Varonis, avec son rapport Data Risk, a essayé d’en savoir un peu plus, et malheureusement, les bons élèves sont extrêmement rares. Le niveau de prise de conscience des entreprises est alarmant. Les résultats sont clairs : les entreprises ne connaissent, ni ne protègent, pas mieux leurs données qu’il y a un an. Déjà alarmant en 2018, le rapport 2019 démontre que les entreprises sont encore plus nombreuses à exposer (laisser en accès libre en interne) leurs données sensibles (informations personnelles, données de santé, bancaires, identités, etc.). La majorité des entreprises ont avancé, voire ont terminé leurs chantiers RGPD sur le volet juridique mais les solutions techniques mises en place sont encore trop peu nombreuses. C’est pour cela que l’on voit encore régulièrement relatés dans la presse des cas de fuites de données.

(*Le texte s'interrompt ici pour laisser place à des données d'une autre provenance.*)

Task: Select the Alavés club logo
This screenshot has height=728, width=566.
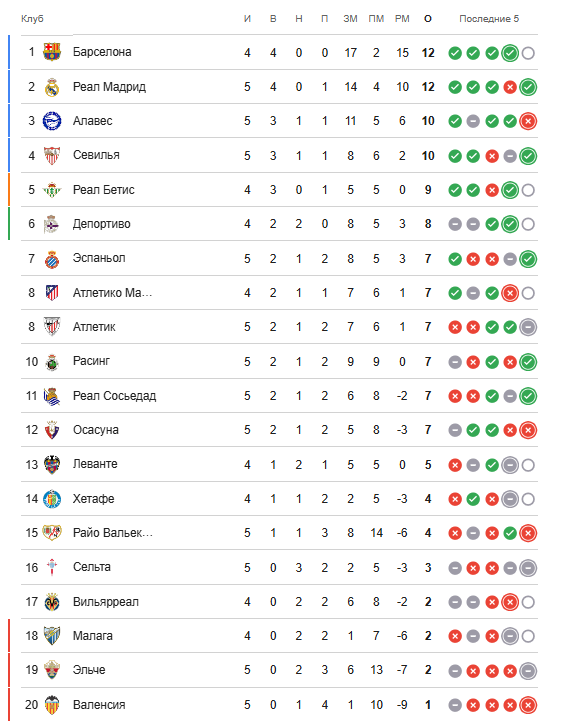Action: [52, 121]
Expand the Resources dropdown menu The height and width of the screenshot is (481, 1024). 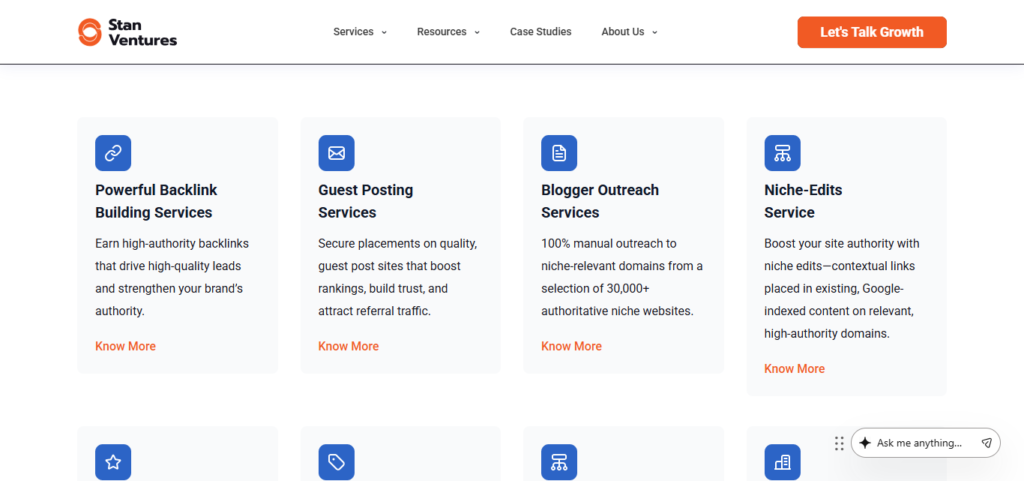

Si les entreprises françaises et européennes en sont là, c’est aussi que les difficultés pour être en adéquation avec le RGPD sont multiples. La première est sûrement financière. Culturellement, les entreprises Françaises sont peu enclines à investir pour dans la conformité car elles ne le voient pas celle-ci comme un levier business. La deuxième difficulté est un déficit de compétence, peu de cursus permettent de former les nouveaux responsables des données. Enfin, en troisième position, les difficultés d’ordre techniques sont également présentes : sans technologie, comment savoir que tel ou tel fichier  contient une très forte concentration des données personnelles et est facilement accessible à n’importe qui ?

Pourtant ces entreprises réticentes ou peu volontaires s’exposent à des sanctions plus ou moins sévères. Ces sanctions peuvent venir de la CNIL ou d’une notification d’incident et les montants sont élevés : jusqu’à 4% de son chiffre d’affaire consolidé ou 20.000.000 d’euro. Au-delà de la sanction financière, un cas de fuite de données personnelles ou de détournement de la finalité d’un traitement peut avoir un impact important sur l'image de l’entreprise comme sur la confiance  que lui porte ses clients.

C’est le moment ou jamais de répondre aux prérequis du RGPD. De plus, les questions de protection de données évoluent aussi rapidement que le volume de celles-ci et les technologies y étant liées, autant dire : à toute vitesse. Il est certain que le règlement évoluera pour prendre en compte les tendances, les nouveaux usages et les nouvelles menaces. Et si certaines entreprises continuent aussi lentement leur mise en conformité, elles risquent de se retrouver dans des situations fortement compliquées, tant du point de vu financier que technique. Il est temps de s’attaquer aux risques et au développement de solutions techniques d’envergure.